▼

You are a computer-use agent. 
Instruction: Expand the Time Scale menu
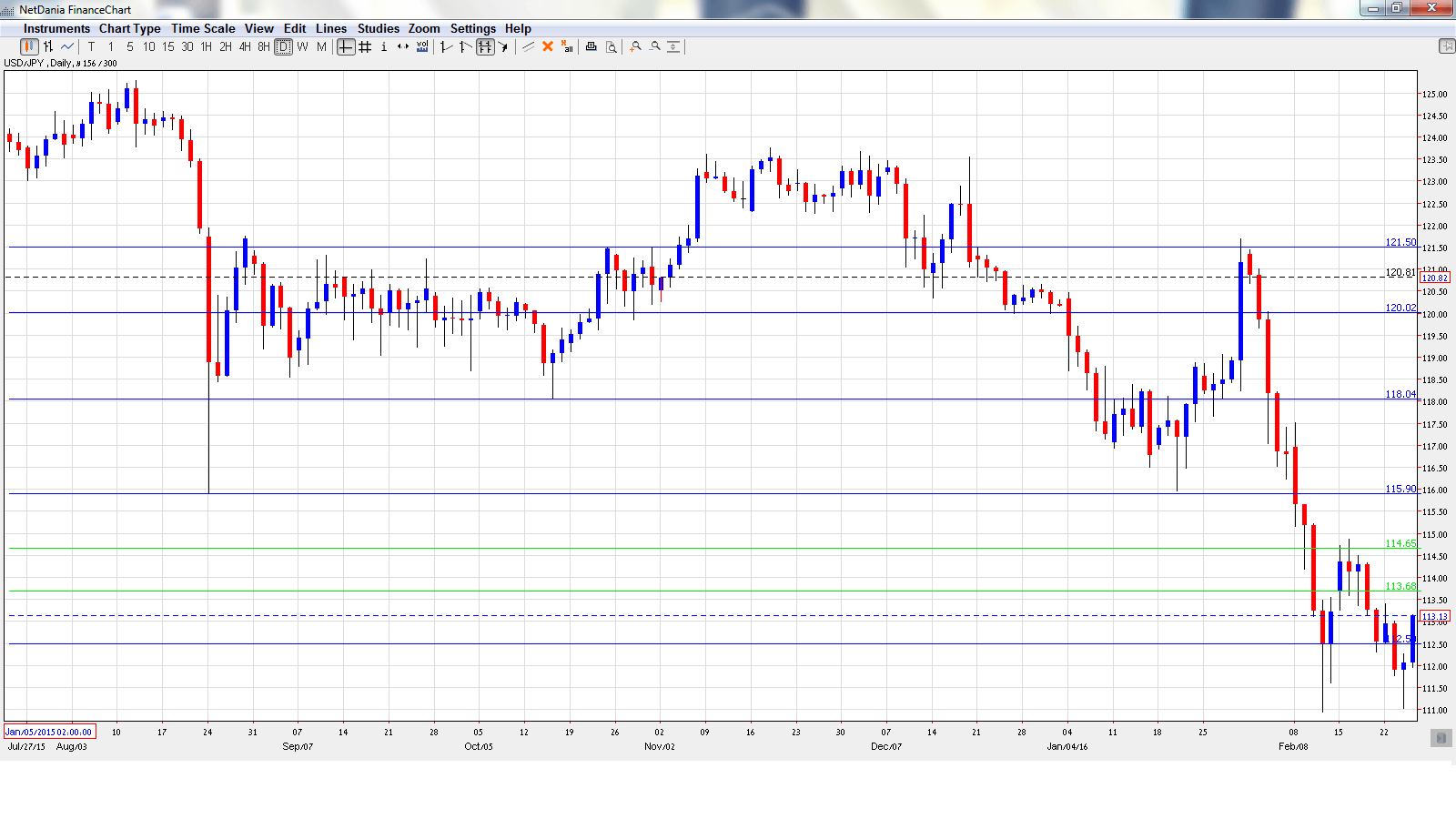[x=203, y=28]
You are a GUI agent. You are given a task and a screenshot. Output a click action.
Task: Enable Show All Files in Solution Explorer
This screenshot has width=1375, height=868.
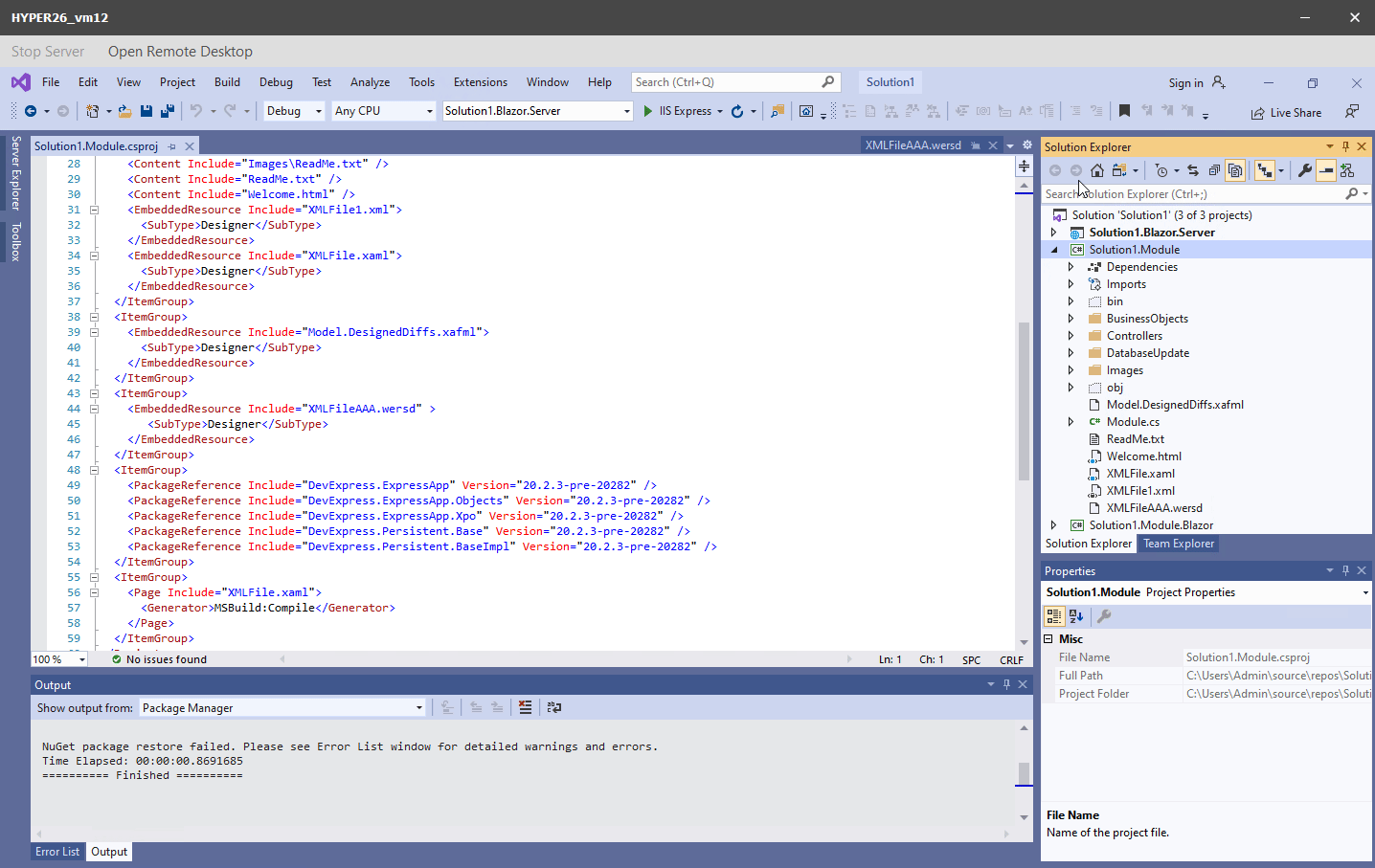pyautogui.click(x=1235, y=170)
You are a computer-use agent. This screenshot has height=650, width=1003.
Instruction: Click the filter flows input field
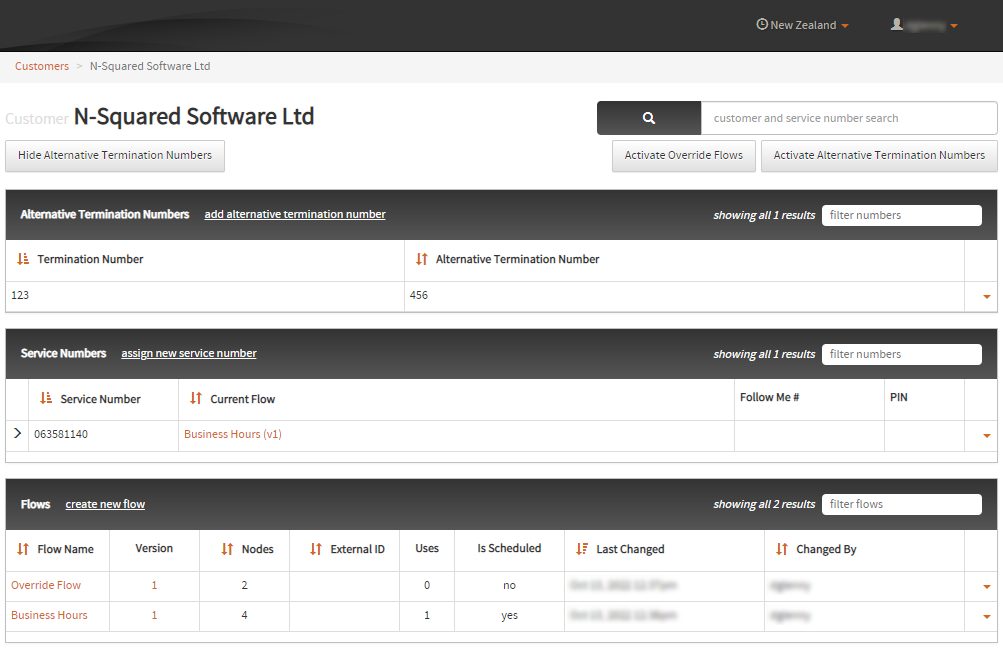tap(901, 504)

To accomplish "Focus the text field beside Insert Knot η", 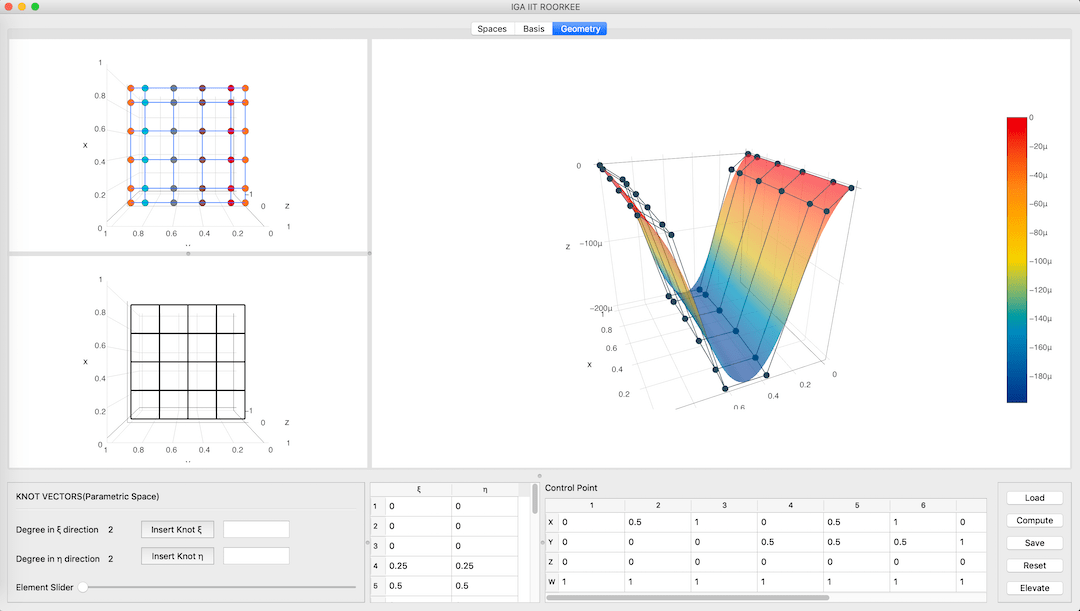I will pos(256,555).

▲
▼

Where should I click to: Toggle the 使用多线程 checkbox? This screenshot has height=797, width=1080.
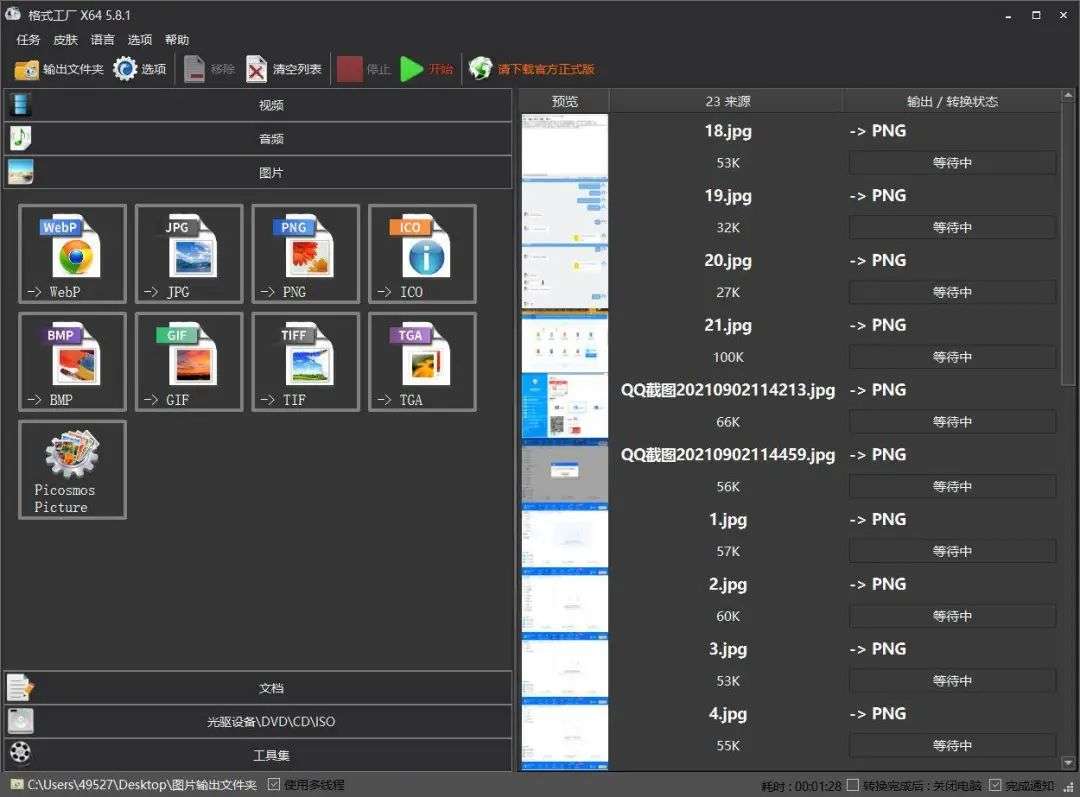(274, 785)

▲

Directions for this task -> Look through the entries and find each line that has the string "agent". Copy those lines.

Task output ->
You are a computer-use agent. 
You are a GUI agent. You are given a task and a screenshot. Output a click action.
You are a computer-use agent. This screenshot has height=650, width=1003.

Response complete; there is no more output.